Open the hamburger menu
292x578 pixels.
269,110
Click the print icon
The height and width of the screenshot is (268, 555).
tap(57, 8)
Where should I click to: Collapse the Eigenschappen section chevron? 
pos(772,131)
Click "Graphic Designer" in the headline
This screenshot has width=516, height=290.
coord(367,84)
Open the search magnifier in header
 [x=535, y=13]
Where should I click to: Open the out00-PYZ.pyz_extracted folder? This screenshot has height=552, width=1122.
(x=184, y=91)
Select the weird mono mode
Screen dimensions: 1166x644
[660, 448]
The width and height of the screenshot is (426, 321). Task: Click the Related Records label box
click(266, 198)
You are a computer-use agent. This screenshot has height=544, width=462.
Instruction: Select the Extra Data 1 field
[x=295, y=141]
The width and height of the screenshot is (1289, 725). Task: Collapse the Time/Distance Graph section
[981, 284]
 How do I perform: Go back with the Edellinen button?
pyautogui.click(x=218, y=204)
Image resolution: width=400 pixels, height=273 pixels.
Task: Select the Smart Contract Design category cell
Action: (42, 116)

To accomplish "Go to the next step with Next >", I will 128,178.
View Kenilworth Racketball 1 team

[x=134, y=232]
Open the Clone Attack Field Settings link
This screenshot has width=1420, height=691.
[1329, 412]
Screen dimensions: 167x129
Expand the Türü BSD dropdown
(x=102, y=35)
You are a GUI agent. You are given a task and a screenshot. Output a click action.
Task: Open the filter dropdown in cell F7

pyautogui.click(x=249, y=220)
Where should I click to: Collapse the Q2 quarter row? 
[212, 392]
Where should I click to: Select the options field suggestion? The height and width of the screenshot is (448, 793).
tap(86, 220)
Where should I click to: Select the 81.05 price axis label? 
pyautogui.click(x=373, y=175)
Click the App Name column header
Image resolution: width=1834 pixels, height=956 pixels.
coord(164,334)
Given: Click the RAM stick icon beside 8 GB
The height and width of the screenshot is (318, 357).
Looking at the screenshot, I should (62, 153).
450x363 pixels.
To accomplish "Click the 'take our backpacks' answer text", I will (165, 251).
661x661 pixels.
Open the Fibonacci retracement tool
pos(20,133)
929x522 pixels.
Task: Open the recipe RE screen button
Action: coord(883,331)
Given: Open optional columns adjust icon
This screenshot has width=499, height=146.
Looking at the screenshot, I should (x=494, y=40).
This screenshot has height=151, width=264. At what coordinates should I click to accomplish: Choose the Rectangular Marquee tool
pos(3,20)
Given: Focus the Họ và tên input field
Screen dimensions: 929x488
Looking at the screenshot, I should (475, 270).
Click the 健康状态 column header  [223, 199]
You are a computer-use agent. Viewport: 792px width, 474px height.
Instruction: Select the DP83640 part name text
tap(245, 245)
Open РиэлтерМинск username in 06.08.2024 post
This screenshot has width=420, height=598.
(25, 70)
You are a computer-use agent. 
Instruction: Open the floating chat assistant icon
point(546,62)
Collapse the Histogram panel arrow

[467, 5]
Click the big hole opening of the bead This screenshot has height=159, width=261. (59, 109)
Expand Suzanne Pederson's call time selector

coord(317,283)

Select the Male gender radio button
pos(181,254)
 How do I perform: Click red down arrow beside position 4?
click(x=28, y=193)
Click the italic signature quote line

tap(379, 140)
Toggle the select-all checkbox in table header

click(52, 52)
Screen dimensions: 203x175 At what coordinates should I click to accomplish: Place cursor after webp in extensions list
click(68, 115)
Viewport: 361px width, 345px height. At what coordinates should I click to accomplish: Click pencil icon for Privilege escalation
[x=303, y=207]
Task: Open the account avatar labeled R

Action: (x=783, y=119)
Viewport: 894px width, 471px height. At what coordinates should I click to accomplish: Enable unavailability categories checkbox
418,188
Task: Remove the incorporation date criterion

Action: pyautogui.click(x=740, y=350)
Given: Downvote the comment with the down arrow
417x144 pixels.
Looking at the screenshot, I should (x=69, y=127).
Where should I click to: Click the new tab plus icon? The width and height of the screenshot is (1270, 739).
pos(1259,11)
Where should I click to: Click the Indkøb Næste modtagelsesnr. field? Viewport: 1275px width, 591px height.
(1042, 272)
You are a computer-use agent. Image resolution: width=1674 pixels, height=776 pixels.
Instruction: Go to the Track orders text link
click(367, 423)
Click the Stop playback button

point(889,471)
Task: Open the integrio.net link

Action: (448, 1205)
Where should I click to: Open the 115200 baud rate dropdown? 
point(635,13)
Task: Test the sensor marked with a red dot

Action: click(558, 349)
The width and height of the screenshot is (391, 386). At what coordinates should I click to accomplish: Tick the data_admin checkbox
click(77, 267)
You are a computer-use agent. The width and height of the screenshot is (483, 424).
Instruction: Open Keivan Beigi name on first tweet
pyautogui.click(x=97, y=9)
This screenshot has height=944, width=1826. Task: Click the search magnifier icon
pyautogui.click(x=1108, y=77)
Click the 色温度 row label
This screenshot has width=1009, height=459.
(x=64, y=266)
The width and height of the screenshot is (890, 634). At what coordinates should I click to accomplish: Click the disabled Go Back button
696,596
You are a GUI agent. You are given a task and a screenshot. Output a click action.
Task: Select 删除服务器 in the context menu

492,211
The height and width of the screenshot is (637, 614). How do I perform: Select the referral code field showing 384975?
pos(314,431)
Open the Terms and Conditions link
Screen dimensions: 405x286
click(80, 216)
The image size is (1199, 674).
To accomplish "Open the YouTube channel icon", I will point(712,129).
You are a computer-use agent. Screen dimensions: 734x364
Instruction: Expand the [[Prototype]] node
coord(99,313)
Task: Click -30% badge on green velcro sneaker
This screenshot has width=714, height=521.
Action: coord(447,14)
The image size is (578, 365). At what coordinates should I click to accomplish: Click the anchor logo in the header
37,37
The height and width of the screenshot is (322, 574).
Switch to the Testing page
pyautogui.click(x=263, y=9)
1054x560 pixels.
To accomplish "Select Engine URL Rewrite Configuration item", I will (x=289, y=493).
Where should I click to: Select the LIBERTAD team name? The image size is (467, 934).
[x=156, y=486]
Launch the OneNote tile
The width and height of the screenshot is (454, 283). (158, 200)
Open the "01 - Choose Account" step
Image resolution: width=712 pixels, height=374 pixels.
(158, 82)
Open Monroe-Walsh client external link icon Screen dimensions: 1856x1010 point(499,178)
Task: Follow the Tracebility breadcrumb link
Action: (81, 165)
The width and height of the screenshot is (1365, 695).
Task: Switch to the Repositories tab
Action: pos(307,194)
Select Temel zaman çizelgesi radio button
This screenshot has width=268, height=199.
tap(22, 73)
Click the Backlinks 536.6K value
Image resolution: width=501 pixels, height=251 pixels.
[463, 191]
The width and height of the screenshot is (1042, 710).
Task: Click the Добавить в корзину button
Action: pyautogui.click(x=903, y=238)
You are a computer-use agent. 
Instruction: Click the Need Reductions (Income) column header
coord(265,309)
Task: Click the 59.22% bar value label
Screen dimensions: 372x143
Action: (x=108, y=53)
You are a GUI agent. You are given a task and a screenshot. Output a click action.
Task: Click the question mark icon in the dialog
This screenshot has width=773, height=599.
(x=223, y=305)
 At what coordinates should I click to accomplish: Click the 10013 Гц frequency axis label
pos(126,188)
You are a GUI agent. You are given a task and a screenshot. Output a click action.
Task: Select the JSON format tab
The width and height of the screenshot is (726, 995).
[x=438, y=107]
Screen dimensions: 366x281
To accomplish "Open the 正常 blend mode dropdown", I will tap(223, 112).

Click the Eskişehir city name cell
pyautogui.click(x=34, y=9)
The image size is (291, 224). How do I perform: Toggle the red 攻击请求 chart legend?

◆ ◆ ◆ ◆

## What is needed
Using the listing above, pick out each line that contains the word "will", then copy it.

## Answer for the task
To accomplish "Go to the next step with Next >", I will 128,178.
To accomplish "Click the 'take our backpacks' answer text", I will (165, 251).
To accomplish "Open the YouTube channel icon", I will point(712,129).
To accomplish "Select Engine URL Rewrite Configuration item", I will (x=289, y=493).
To accomplish "Open the 正常 blend mode dropdown", I will tap(223, 112).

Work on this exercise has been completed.